> TASK TO CARRY OUT: Reproduce every line in the material below that holds "ellipsis".

> PROVIDED ENTRIES:
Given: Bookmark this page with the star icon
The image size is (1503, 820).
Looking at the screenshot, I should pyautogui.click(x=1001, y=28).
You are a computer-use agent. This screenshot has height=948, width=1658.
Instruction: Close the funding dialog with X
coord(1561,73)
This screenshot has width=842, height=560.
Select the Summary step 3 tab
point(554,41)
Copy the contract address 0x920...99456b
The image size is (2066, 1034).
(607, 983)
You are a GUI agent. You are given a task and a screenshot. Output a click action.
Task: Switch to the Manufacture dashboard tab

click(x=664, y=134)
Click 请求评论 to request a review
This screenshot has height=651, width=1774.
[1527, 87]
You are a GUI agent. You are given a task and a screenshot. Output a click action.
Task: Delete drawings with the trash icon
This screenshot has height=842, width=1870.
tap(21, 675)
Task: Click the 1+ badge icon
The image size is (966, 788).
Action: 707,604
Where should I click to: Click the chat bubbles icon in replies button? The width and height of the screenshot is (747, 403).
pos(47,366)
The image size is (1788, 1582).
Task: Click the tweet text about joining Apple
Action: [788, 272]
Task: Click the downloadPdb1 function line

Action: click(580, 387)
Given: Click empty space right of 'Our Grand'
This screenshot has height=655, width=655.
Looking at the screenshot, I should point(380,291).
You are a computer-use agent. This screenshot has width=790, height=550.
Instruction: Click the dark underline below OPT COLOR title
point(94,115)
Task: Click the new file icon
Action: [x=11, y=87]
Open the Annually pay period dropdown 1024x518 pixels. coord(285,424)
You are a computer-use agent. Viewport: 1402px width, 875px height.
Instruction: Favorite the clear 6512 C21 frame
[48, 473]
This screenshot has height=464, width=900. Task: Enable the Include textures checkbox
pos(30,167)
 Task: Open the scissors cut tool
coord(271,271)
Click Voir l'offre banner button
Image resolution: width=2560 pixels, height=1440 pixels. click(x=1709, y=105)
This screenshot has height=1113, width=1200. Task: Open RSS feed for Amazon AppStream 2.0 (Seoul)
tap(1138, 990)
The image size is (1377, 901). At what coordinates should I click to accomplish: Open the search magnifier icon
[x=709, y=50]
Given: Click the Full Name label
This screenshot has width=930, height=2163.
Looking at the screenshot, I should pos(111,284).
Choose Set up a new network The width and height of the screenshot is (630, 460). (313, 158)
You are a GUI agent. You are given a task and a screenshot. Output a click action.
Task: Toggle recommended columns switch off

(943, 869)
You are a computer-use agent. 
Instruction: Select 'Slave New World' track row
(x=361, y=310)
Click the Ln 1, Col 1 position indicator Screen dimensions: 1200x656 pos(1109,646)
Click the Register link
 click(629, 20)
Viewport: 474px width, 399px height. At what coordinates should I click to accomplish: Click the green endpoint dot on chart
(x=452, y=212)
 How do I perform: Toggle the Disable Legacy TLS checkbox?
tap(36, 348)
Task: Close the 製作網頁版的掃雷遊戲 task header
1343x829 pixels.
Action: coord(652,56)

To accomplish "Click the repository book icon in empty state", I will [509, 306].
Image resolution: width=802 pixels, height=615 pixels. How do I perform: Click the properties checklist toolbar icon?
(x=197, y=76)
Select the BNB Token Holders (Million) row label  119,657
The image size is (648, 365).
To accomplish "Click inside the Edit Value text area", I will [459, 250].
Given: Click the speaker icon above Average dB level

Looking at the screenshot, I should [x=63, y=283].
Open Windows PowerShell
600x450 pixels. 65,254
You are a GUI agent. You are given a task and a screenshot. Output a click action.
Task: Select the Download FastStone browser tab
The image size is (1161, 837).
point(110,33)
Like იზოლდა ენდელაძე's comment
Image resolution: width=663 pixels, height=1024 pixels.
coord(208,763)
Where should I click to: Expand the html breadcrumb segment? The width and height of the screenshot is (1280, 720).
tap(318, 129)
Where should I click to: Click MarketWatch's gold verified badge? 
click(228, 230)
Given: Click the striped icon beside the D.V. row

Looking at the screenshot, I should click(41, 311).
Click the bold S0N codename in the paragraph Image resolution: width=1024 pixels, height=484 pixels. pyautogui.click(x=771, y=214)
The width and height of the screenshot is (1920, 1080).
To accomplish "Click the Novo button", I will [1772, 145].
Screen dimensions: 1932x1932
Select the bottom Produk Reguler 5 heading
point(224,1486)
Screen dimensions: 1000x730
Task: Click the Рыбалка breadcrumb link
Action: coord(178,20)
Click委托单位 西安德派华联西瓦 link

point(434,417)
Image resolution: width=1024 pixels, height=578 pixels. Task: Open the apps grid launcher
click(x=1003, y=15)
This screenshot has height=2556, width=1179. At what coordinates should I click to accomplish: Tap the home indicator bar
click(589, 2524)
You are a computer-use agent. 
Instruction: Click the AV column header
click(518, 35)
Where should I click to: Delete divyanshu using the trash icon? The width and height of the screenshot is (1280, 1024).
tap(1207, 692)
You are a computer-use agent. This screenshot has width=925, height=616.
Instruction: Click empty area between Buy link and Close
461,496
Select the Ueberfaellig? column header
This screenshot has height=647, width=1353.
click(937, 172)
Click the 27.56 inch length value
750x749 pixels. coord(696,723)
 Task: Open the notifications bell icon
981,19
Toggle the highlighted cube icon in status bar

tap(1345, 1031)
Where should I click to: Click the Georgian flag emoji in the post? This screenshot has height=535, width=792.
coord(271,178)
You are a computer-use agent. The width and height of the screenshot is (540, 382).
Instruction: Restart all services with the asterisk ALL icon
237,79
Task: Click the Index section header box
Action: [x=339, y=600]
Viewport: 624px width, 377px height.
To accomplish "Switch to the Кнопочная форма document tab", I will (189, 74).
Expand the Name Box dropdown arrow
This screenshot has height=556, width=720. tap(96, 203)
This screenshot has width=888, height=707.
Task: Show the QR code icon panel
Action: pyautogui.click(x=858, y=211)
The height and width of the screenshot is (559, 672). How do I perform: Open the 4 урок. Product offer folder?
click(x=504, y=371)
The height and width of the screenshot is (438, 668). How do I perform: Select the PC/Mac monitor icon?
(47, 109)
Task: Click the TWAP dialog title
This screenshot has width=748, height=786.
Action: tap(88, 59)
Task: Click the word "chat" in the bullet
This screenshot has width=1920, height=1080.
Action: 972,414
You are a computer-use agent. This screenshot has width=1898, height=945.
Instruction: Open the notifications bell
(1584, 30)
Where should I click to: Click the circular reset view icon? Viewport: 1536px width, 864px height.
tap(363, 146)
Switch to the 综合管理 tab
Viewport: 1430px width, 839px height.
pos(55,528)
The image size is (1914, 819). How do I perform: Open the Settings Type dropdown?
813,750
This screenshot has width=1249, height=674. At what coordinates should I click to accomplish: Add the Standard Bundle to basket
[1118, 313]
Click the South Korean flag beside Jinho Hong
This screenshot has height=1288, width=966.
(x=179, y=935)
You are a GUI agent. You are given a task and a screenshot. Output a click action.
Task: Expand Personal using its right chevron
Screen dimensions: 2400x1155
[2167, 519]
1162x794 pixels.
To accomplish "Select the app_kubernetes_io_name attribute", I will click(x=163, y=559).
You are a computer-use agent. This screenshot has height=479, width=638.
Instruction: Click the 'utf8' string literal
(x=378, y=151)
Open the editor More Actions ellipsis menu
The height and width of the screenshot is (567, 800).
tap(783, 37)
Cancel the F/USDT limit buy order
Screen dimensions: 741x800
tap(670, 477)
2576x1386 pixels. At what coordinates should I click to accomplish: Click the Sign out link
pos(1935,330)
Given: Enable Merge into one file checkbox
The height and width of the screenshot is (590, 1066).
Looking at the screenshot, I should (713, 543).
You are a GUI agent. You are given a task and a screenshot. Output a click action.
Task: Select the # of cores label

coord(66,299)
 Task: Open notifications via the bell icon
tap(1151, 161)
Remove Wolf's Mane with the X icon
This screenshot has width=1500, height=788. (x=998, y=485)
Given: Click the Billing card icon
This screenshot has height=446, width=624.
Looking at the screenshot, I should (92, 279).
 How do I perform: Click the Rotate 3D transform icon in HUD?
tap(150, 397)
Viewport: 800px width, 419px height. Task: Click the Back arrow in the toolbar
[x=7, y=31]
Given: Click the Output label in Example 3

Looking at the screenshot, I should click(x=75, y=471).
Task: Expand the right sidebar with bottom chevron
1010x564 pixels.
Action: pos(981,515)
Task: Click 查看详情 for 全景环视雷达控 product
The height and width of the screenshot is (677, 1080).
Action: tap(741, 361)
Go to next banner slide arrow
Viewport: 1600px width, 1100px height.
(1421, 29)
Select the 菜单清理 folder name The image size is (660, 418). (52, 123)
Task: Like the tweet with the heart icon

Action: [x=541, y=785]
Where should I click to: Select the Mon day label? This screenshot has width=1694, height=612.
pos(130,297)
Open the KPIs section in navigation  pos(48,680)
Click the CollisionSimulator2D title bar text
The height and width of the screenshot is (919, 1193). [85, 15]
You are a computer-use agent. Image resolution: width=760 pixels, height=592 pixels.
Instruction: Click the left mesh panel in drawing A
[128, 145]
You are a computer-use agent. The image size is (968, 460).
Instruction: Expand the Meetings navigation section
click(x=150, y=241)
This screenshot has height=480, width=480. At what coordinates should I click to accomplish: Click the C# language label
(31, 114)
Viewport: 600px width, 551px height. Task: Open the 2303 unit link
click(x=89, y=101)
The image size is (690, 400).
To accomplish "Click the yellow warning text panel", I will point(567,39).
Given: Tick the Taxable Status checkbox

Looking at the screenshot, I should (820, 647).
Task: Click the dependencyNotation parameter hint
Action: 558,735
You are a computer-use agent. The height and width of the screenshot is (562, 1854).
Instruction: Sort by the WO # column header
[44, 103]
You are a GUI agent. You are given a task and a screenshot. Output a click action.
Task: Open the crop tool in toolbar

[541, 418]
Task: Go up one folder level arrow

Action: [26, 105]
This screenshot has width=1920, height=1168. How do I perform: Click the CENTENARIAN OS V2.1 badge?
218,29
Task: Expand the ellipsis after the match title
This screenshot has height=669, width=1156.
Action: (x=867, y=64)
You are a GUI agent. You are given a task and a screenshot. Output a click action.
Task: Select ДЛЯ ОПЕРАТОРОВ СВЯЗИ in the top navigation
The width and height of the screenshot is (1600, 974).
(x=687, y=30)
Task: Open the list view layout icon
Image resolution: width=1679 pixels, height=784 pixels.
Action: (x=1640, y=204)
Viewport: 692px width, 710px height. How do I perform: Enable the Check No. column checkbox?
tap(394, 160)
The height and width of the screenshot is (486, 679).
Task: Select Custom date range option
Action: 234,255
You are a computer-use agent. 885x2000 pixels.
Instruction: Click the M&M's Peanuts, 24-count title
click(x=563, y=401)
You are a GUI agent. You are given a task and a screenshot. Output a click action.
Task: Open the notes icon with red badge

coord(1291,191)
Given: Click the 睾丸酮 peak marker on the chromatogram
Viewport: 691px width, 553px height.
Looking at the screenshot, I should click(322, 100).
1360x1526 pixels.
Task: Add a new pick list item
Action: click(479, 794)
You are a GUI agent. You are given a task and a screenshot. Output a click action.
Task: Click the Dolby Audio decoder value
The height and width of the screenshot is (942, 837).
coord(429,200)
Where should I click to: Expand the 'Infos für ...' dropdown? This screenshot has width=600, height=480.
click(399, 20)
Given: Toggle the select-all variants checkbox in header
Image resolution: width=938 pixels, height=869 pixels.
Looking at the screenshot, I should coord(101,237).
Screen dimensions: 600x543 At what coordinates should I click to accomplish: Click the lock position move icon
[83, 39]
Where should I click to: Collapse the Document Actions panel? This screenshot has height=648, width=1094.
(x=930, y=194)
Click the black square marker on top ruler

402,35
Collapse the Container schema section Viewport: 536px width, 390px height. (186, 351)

> COMPLETED TASK:
Open the editor More Actions ellipsis menu
Task: Expand the ellipsis after the match title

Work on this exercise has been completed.